Stored items:
....

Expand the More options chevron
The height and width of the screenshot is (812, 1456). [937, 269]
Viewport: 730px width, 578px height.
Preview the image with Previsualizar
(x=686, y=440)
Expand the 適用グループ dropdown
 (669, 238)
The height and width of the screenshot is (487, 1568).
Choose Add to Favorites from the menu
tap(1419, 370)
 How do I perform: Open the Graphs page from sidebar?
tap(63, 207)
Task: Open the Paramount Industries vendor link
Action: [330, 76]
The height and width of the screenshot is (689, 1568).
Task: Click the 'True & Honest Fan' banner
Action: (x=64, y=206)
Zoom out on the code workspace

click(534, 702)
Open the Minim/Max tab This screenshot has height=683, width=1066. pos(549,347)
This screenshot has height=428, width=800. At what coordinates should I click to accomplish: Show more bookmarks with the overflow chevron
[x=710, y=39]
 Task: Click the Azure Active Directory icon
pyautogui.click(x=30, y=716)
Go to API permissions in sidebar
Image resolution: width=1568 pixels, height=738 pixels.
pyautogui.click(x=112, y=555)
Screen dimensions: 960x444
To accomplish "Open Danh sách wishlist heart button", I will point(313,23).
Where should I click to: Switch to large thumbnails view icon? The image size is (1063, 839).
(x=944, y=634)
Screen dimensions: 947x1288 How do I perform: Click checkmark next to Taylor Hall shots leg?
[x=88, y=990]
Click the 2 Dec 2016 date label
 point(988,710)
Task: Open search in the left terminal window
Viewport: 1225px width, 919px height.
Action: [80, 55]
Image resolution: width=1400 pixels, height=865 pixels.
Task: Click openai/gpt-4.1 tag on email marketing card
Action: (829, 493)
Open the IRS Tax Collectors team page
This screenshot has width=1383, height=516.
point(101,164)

....

- **Description of the task**:
The result should consist solely of the lines from the one that contains "Screen dimensions: 947x1288" to the last line of the records above, reproduced exactly.

- **Response below**:
Screen dimensions: 947x1288 How do I perform: Click checkmark next to Taylor Hall shots leg?
[x=88, y=990]
Click the 2 Dec 2016 date label
 point(988,710)
Task: Open search in the left terminal window
Viewport: 1225px width, 919px height.
Action: [80, 55]
Image resolution: width=1400 pixels, height=865 pixels.
Task: Click openai/gpt-4.1 tag on email marketing card
Action: (829, 493)
Open the IRS Tax Collectors team page
This screenshot has width=1383, height=516.
point(101,164)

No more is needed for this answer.